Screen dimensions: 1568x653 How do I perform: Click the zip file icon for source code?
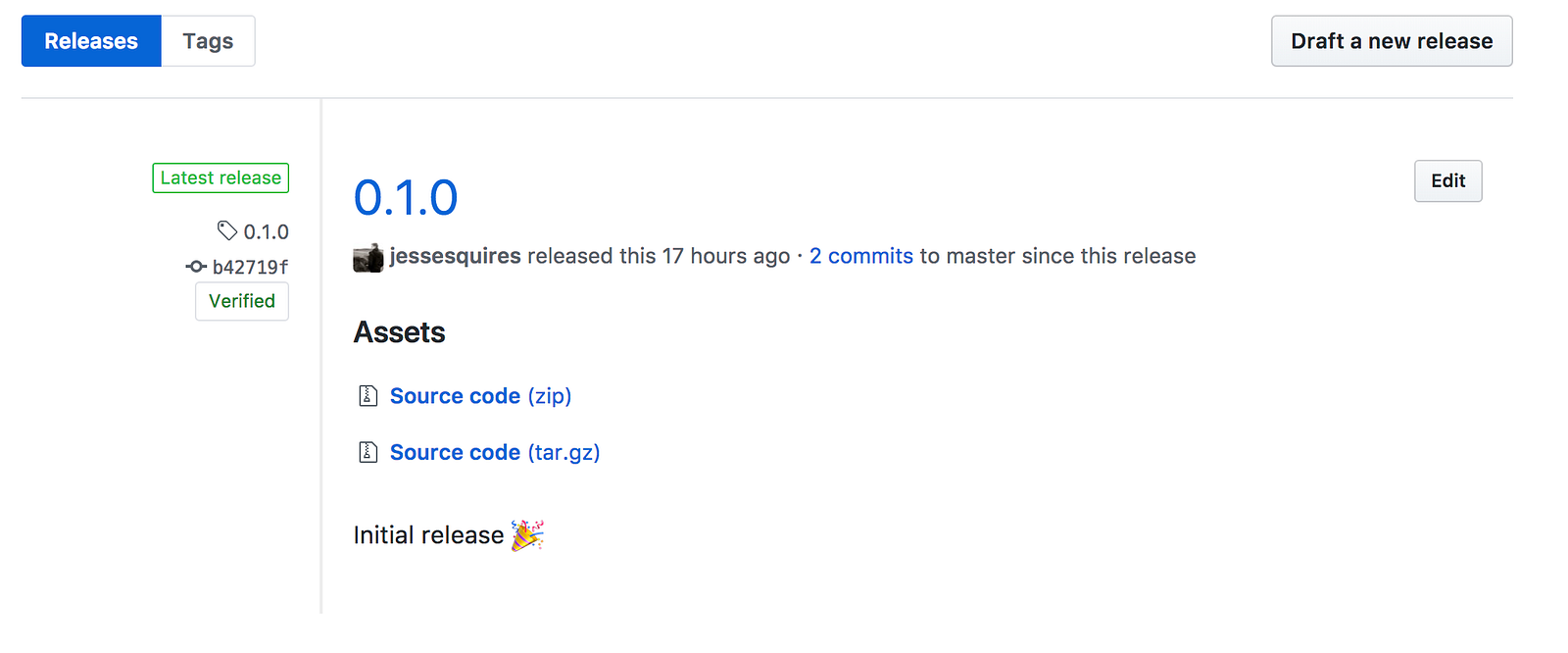(368, 396)
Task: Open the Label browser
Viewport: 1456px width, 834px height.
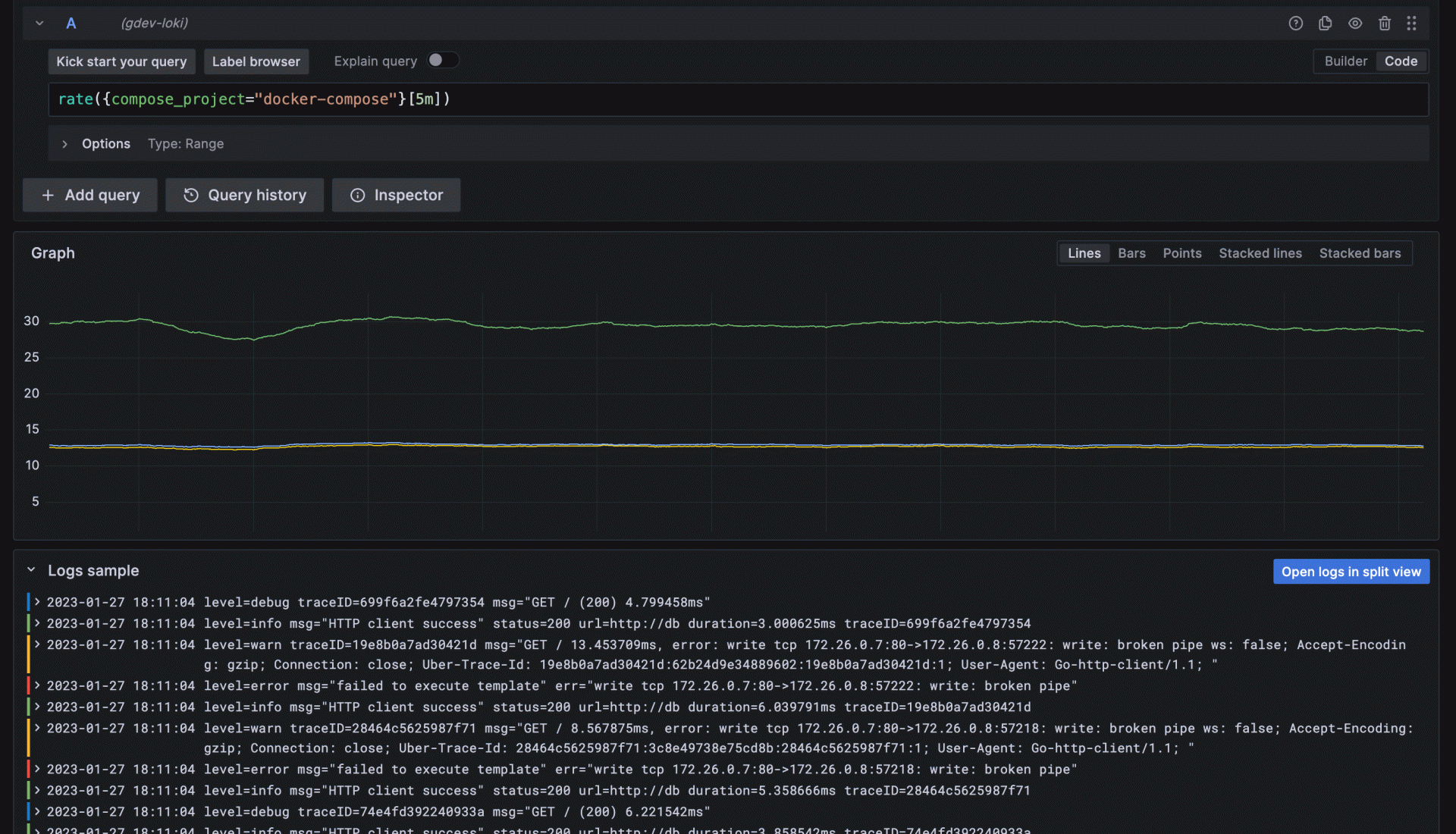Action: (256, 61)
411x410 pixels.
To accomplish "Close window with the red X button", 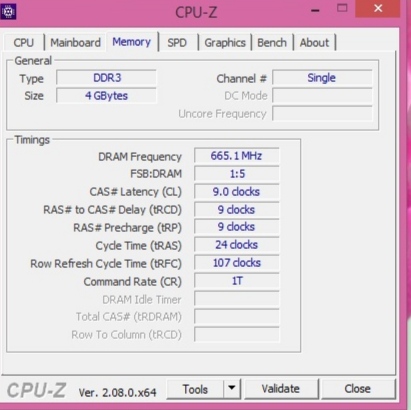I will point(378,8).
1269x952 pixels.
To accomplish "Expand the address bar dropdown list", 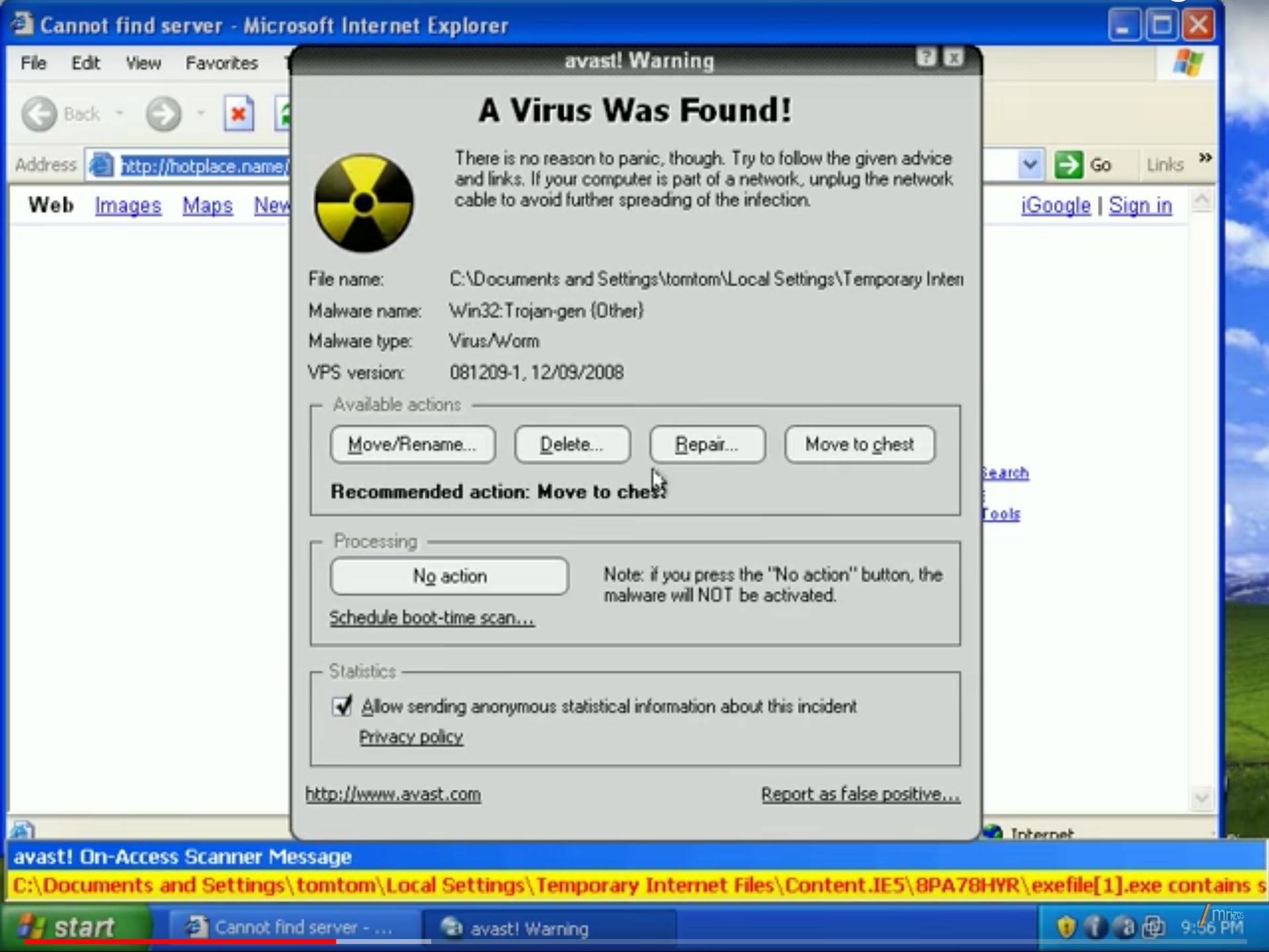I will pos(1030,164).
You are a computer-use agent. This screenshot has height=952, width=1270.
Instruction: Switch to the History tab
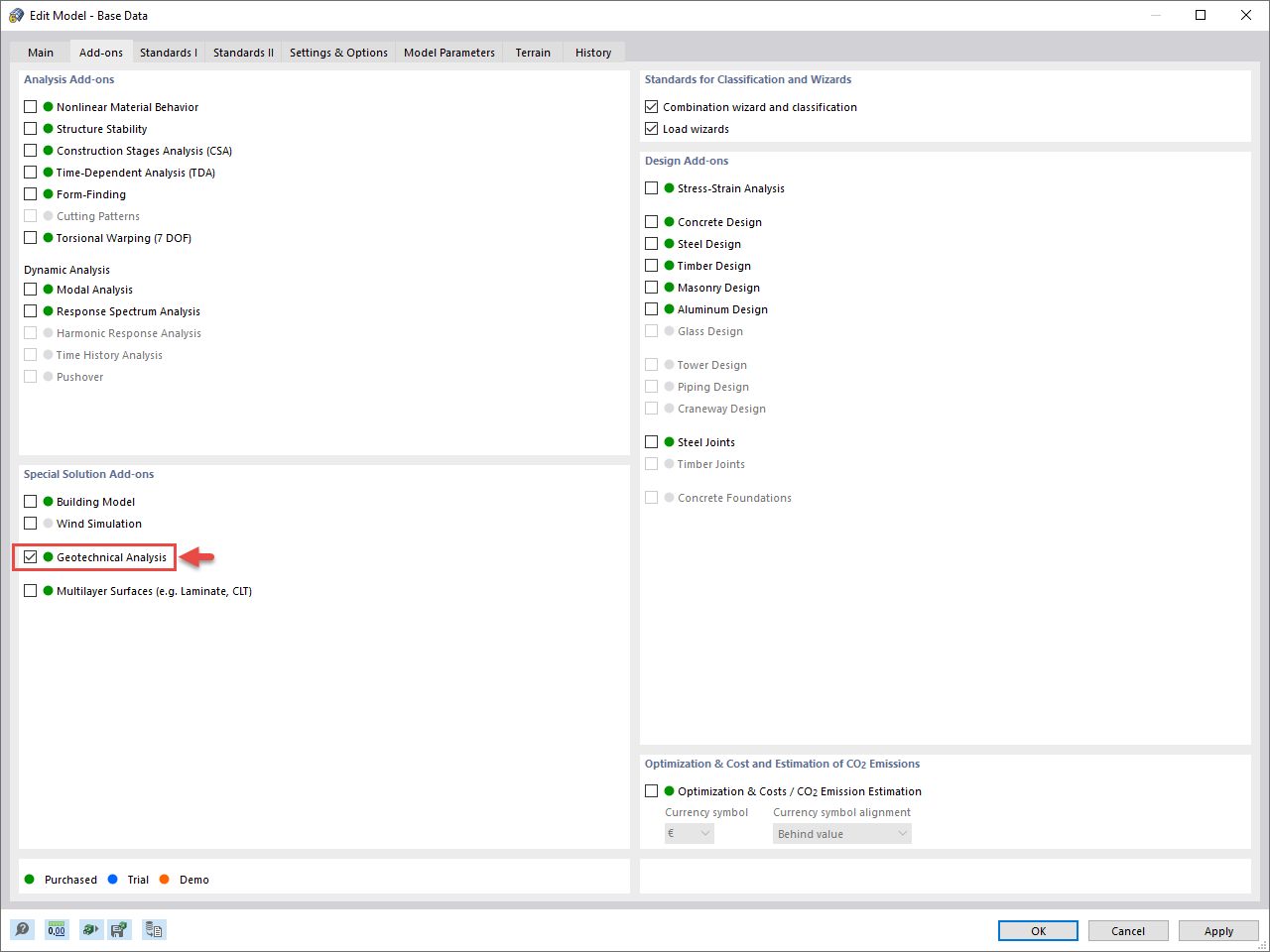pyautogui.click(x=592, y=52)
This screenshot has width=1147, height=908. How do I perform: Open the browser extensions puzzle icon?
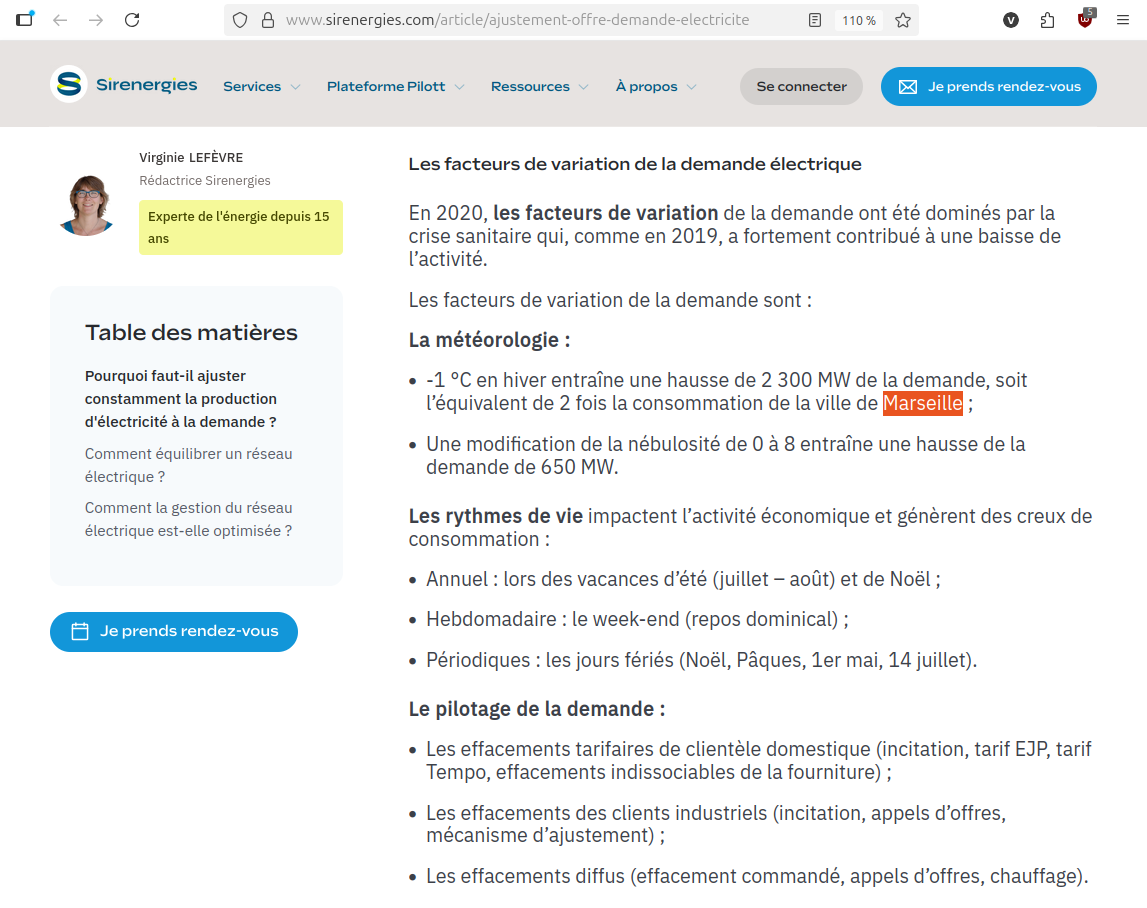point(1047,20)
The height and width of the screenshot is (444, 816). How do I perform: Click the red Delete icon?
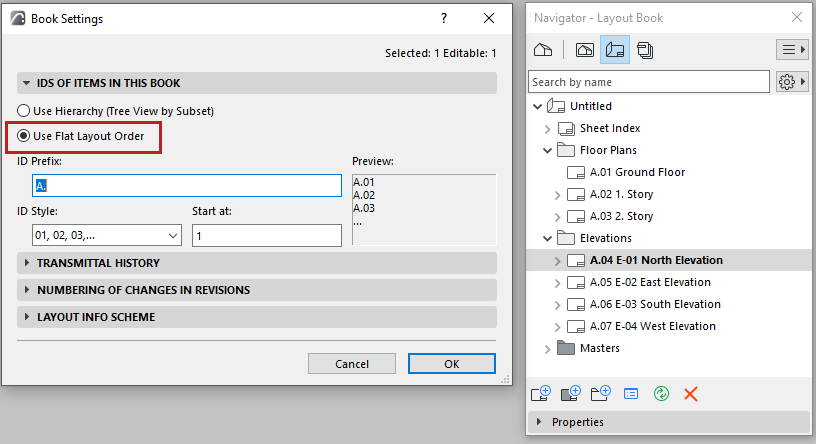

• [Brief] Count the lines in the listing above that contain the string "browser", treating case as significant, and reply with only that number.

• [Written answer] 2